Arianna Togelang, ’22, spent the summer of 2019 in Thailand helping Stanford Management Science and Engineering Professor Charles Eesley conduct research on entrepreneurship.
After returning, Togelang continued working as a research assistant on the project, where she analyzed the data collected to see what variables play a role in a start-up’s success or failure.
As part of the ongoing research, would-be entrepreneurs enrolled in a 12-week training program facilitated by Eesley and his team, including postdoctoral researcher Zhuoxuan Li. Togelang tested whether the timeliness of someone’s participation in the program—whether they turned in assignments as they were due or instead waited to complete them all at once before the course ended—had any correlation with their ability to secure investors.
“I realized that when we were watching the pitches, a lot of the people that didn’t do so well had backlogged all of their assignments,” she explains. “So I decided to perform another regression.”
In fact, timeliness was correlated with better pitching outcomes, which suggests that providing hard—rather than recommended—deadlines each week might be more beneficial for participants who would otherwise be inclined to procrastinate.
“She took the initiative to do that additional data analysis,” Eesley says of Togelang. “She was tremendously helpful on multiple fronts.”
Eesley, whose research focuses on the role of the institutional and university environment in high-growth, technology entrepreneurship, has a series of projects studying entrepreneurial outcomes in emerging economies, including in Thailand and China. Togelang and other undergraduate students have taken part in his research through both the King Center’s summer and academic year research assistant programs, which supports students for their work with King Center-affiliated faculty on projects that have real-world impact.
Togelang, a student majoring in economics and human rights, was already interested in entrepreneurship when she signed on to work with Eesley, but she says the research “definitely pointed me more toward that direction.”
“I cannot speak more highly of the entire King Center program and working with Chuck,” she says. “It was such an incredible learning opportunity.”
Another of Eesley’s projects examined the impact of Silicon Valley-based start-up accelerators on nearly 2,000 companies between 2005 and 2018. Accelerators are on the rise around the world, offering entrepreneurs a sense of community, usually facilitated through a co-working space, access to funding, educational offerings, and mentorship. As part of the center’s Academic Year Research Assistant Program, Alexander Ke, BS ’21, MS ’22, worked closely with PhD candidate Tyler Whittle, who is part of Eesley’s research team, to see how the composition of accelerator cohorts—the diversity of the founders (their role and gender), the types of industries represented, and the geographic locations of the businesses—affected start-up performance.
Ultimately, Ke, Whittle, and other researchers discovered in the data that industry and geographic diversity have a negative impact on performance, perhaps because the founders weren’t able to meet in person (pre-COVID-19) to discuss ideas and didn’t know enough about each other’s businesses to offer meaningful feedback. On the question of gender, the data showed that start-ups with women leaders benefit from having other women in the cohort.
The team studied Silicon Valley accelerators because they have been around long enough to produce meaningful results, but the findings will be helpful in developing countries as well.
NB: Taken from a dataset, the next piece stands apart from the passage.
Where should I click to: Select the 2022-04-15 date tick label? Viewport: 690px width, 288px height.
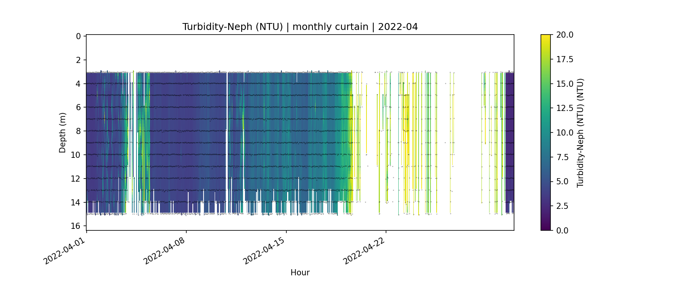click(264, 250)
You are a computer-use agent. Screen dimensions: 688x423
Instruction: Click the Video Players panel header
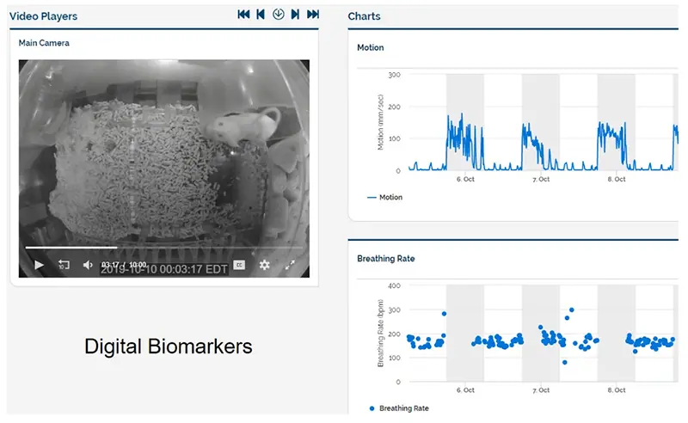pos(43,16)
Before beginning the research, Whittle traveled to Bangkok with Eesley to study innovation there.
“The accelerator model pioneered in Silicon Valley is almost identical in developing countries,” Whittle says. “We believe the findings we generate on cohort composition will extend well to developing countries.”
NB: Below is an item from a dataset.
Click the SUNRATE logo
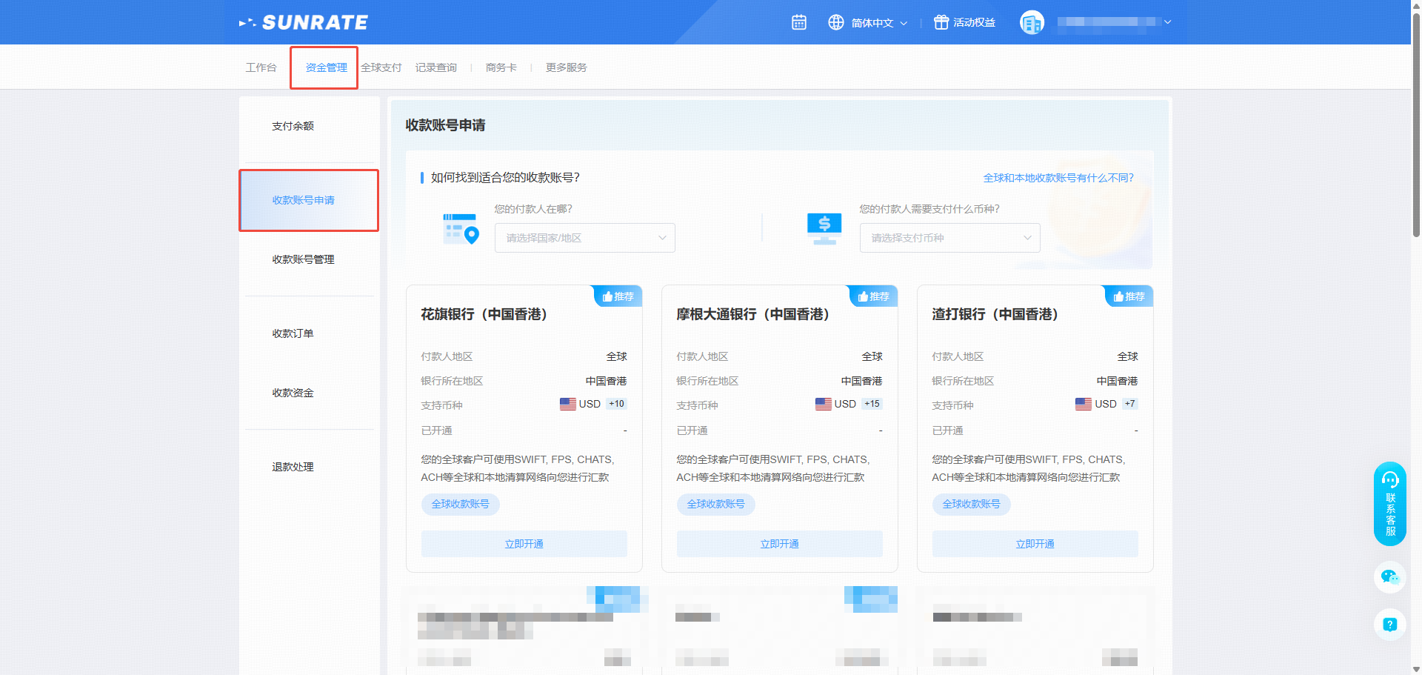 304,23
For Ke, who is studying computer science and statistics, the experience was a unique opportunity to apply his data skills to a social science arena.
“It got me interested in the analytical part of social science,” he says.
Eesley’s work, which includes studying blockchain start-ups in China and how entrepreneurship might benefit refugee communities around the world, aligns with the King Center’s goal of stimulating research on development in low- and middle-income countries.
“Entrepreneurship is a key driver of economic growth and job creation, but resources for entrepreneurial skill development tend to be less available in emerging economic environments,” Eesley says. “That’s where these projects come in.”
For Eesley, a former entrepreneur himself, the goal is to expand access to the skills that make entrepreneurship possible—that’s what drove him to study and teach entrepreneurship in the first place.
“I realized that a lot of the knowledge about how to be an entrepreneur and successfully go through that process was locked up in a small group of people largely in Silicon Valley and other entrepreneurial hot spots,” he explains. “I wanted to extend that knowledge to a broader group of people.”